Descriptions of Bishop from students and colleagues were mixed. Some saw a strange woman who had difficulty relating to her students, while others described a witty, intelligent teacher.
Bishop was well known in the research community, appearing on the cover of the winter 2009 issue of The Huntsville R&D Report. However, it was not clear how many of her colleagues and students knew about a more tragic part of her past.
She shot her brother, an 18-year-old accomplished violinist, in the chest in 1986, said Paul Frazier, the police chief in Braintree, Massachusetts, where the shooting occurred.
Bishop fired at least three shots, hitting her brother once and hitting her bedroom wall before police took her into custody at gunpoint, he said.
Frazier said the police chief at the time told officers to release Bishop to her mother before she could be booked. It was logged as an accident.

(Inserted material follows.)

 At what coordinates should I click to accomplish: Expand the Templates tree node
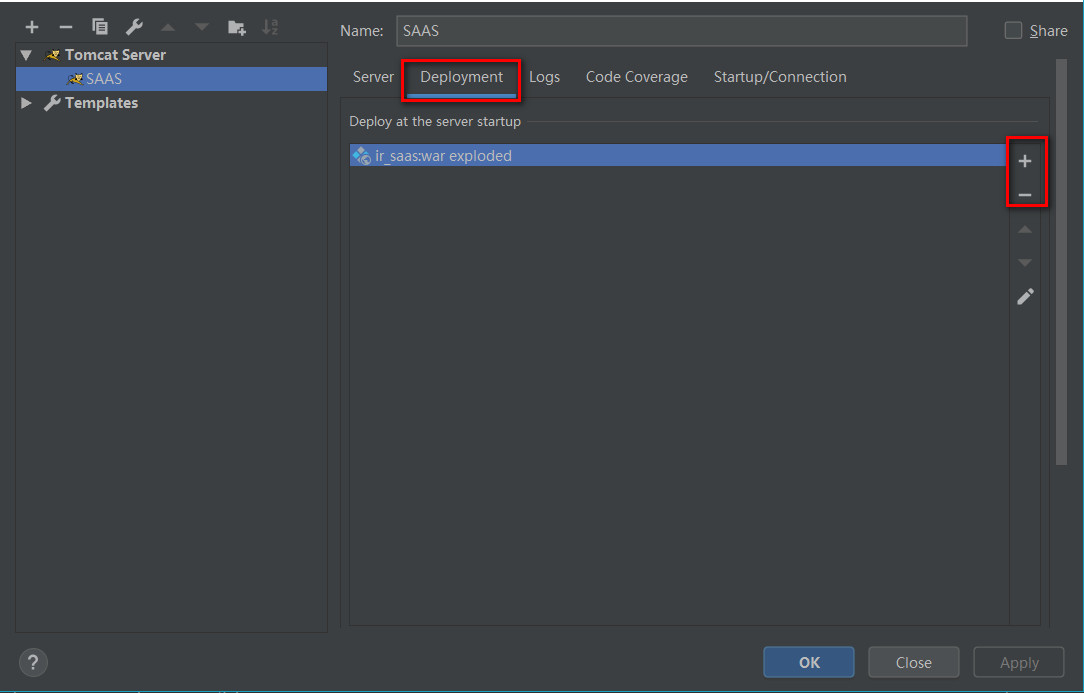click(25, 102)
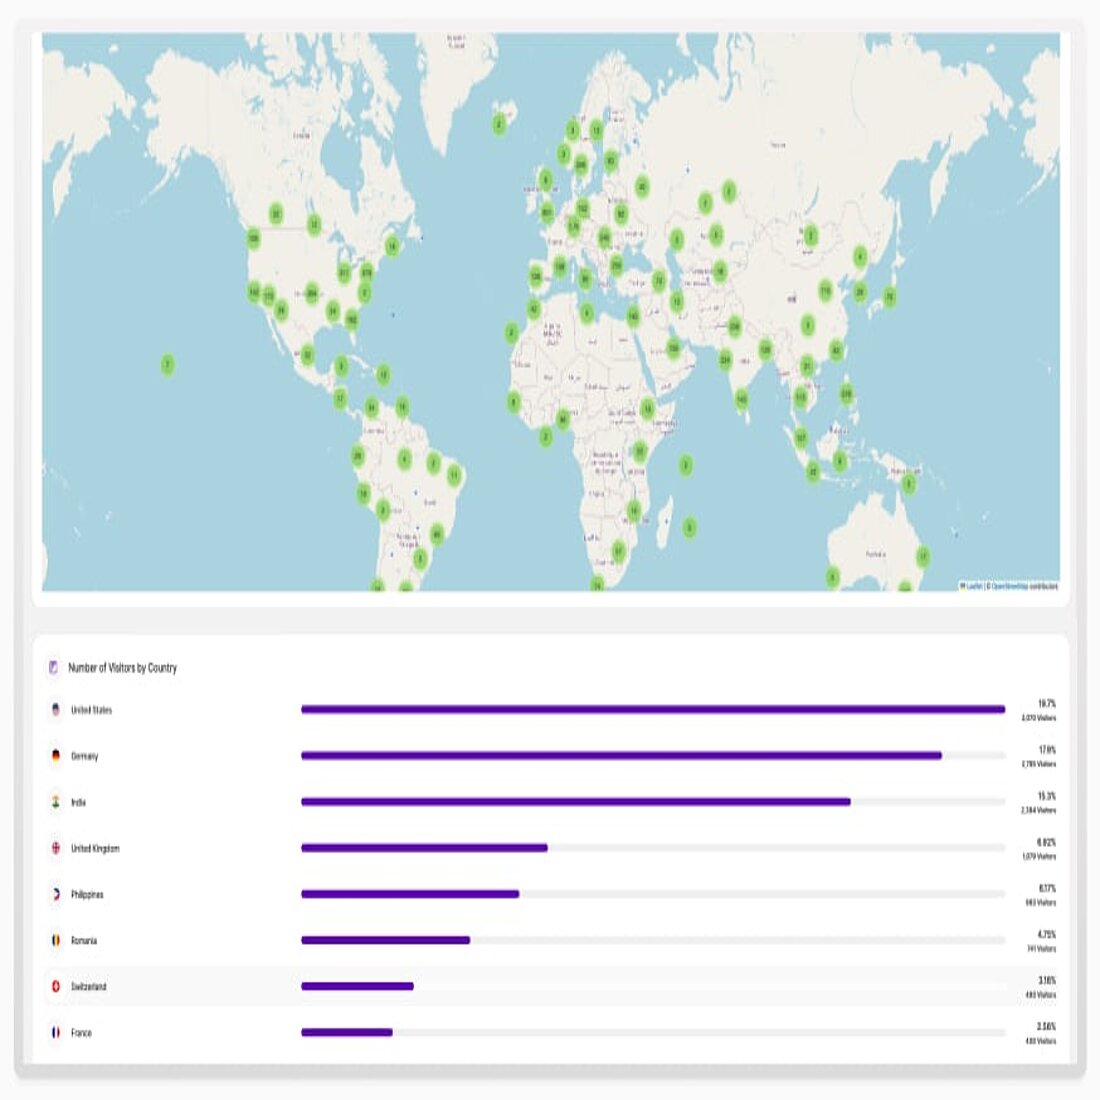
Task: Click the "Number of Visitors by Country" heading
Action: [122, 667]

But Frazier's account was disputed by former police chief John Polio, who told AP he did not call officers to tell them to release Bishop. "There's no cover-up, no missing records," he said.
Attempts by AP to track down addresses and phone numbers for Bishop's family in the Braintree area were not immediately successful. The current police chief said he believed her family had moved away.
Bishop's husband, James Anderson, was detained and questioned by police but has not been charged. Police said a 9mm handgun was found in the bathroom of the building where the shootings occurred and Bishop did not have a permit for it.
While it is rare for the stresses of the tenure process to incur violence, it is even rarer for a woman to be accused in such an incident.
"Workplace shootings of that kind are overwhelmingly male," said Franklin Zimring, director of violence prevention at the University of California, Berkeley. "Going postal was essentially a monopoly position of the XY chromosome."